▸ What you need to do
Beginning with the line that contains "Retour à l'accueil (195, 569)", retype the entries below exactly, ending with the line that contains "About Us (549, 2231)". Leave out any pictures.

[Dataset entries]
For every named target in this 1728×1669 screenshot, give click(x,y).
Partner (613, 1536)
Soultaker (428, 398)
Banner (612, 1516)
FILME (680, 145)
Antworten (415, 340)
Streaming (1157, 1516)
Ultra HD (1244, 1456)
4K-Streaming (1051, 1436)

---

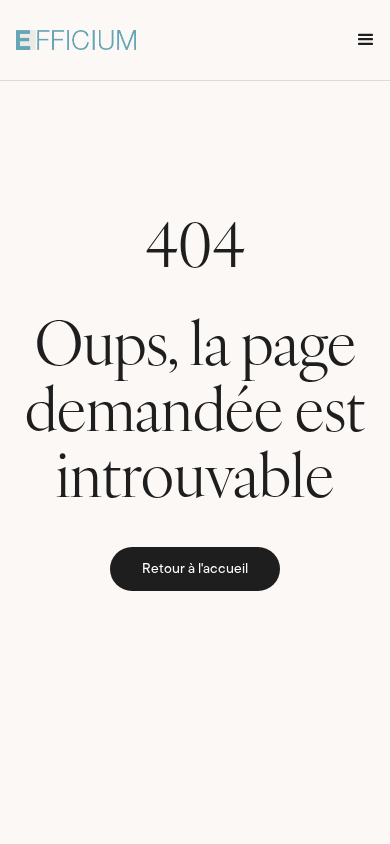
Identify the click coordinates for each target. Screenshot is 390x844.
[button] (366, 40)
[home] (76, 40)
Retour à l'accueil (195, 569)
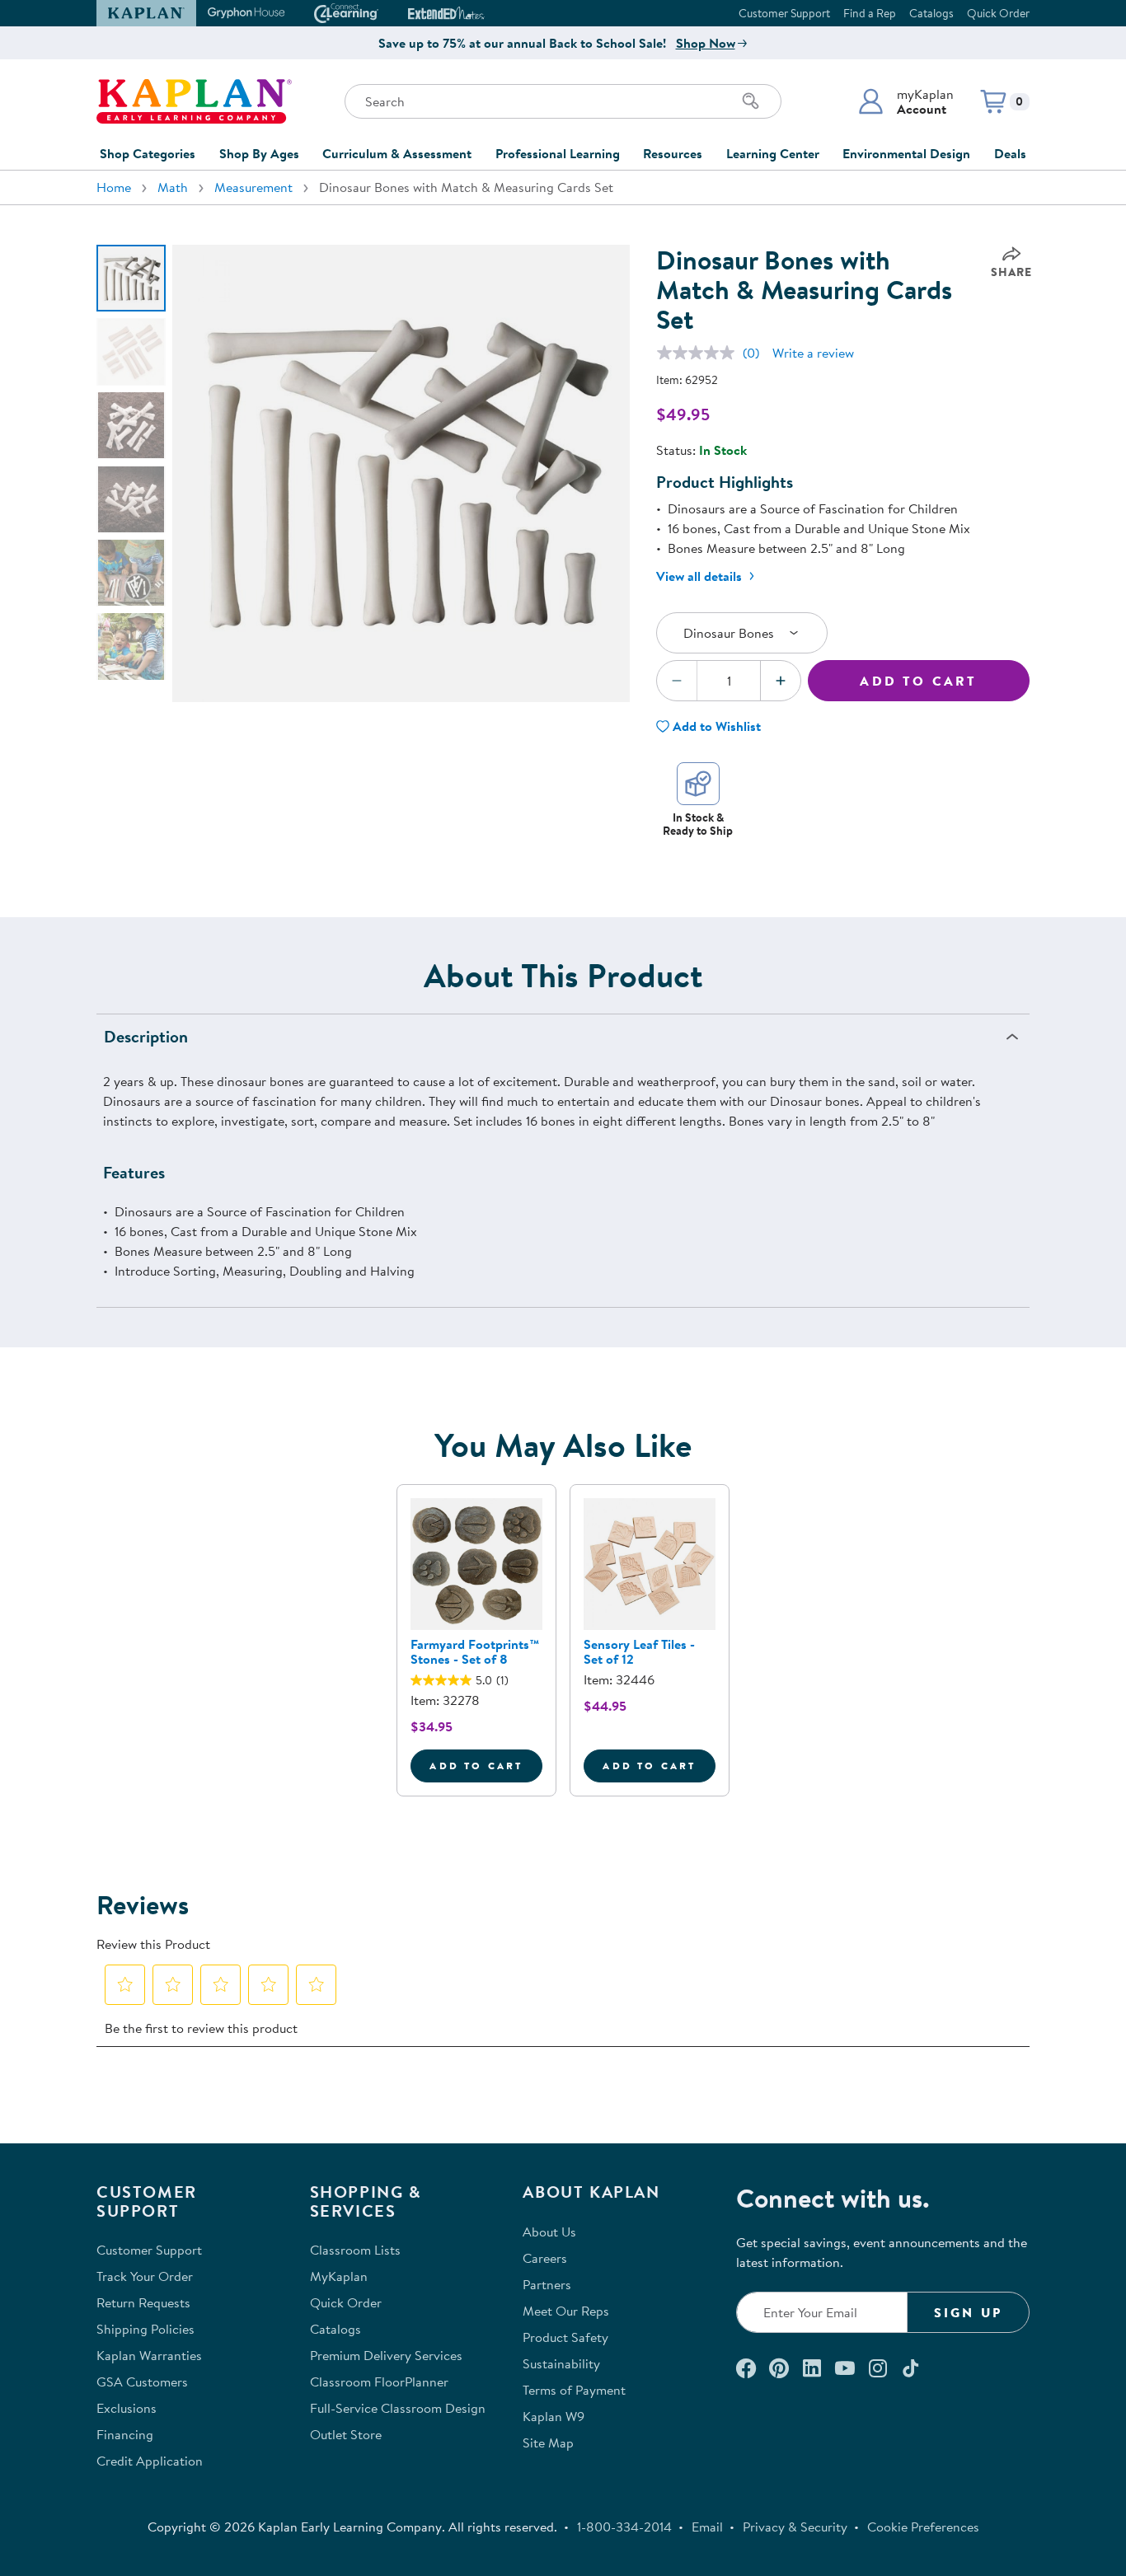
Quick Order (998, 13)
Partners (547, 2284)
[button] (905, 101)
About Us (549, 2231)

▸ Written response
Retour à l'accueil (195, 569)
Quick Order (998, 13)
Partners (547, 2284)
[button] (905, 101)
About Us (549, 2231)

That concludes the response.